*Data for this exercise*.

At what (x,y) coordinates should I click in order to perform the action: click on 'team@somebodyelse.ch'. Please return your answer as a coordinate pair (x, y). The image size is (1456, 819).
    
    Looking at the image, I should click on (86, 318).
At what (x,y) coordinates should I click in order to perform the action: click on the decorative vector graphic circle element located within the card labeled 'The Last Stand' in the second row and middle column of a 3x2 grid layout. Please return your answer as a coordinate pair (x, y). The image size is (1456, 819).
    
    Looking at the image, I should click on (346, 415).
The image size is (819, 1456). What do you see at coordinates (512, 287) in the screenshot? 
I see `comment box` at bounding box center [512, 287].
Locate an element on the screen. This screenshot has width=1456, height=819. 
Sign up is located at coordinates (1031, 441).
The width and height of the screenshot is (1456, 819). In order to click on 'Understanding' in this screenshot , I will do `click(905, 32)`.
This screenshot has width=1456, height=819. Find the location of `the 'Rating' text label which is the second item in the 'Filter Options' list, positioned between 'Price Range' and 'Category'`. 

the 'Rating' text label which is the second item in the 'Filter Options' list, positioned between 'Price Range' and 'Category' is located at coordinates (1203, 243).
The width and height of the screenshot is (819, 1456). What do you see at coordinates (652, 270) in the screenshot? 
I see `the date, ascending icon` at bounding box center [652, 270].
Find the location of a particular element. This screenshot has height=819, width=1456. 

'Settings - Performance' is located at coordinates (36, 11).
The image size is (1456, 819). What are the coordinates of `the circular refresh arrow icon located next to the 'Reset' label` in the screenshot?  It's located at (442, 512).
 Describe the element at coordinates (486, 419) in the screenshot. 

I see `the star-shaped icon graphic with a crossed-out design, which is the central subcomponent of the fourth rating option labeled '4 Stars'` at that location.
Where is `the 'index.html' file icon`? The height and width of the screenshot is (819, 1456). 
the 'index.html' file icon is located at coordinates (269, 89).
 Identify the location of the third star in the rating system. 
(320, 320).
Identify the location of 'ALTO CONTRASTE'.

*Requirements*. Write out all of the records above again, word for word.

*Response below*.
At what (x,y) coordinates should I click in order to perform the action: click on 'team@somebodyelse.ch'. Please return your answer as a coordinate pair (x, y). The image size is (1456, 819).
    
    Looking at the image, I should click on (86, 318).
At what (x,y) coordinates should I click in order to perform the action: click on the decorative vector graphic circle element located within the card labeled 'The Last Stand' in the second row and middle column of a 3x2 grid layout. Please return your answer as a coordinate pair (x, y). The image size is (1456, 819).
    
    Looking at the image, I should click on (346, 415).
The image size is (819, 1456). What do you see at coordinates (512, 287) in the screenshot? 
I see `comment box` at bounding box center [512, 287].
Locate an element on the screen. This screenshot has width=1456, height=819. 
Sign up is located at coordinates (1031, 441).
The width and height of the screenshot is (1456, 819). In order to click on 'Understanding' in this screenshot , I will do `click(905, 32)`.
This screenshot has width=1456, height=819. Find the location of `the 'Rating' text label which is the second item in the 'Filter Options' list, positioned between 'Price Range' and 'Category'`. 

the 'Rating' text label which is the second item in the 'Filter Options' list, positioned between 'Price Range' and 'Category' is located at coordinates (1203, 243).
The width and height of the screenshot is (819, 1456). What do you see at coordinates (652, 270) in the screenshot? 
I see `the date, ascending icon` at bounding box center [652, 270].
Find the location of a particular element. This screenshot has height=819, width=1456. 

'Settings - Performance' is located at coordinates (36, 11).
The image size is (1456, 819). What are the coordinates of `the circular refresh arrow icon located next to the 'Reset' label` in the screenshot?  It's located at (442, 512).
 Describe the element at coordinates (486, 419) in the screenshot. 

I see `the star-shaped icon graphic with a crossed-out design, which is the central subcomponent of the fourth rating option labeled '4 Stars'` at that location.
Where is `the 'index.html' file icon`? The height and width of the screenshot is (819, 1456). 
the 'index.html' file icon is located at coordinates (269, 89).
 Identify the location of the third star in the rating system. 
(320, 320).
Identify the location of 'ALTO CONTRASTE'.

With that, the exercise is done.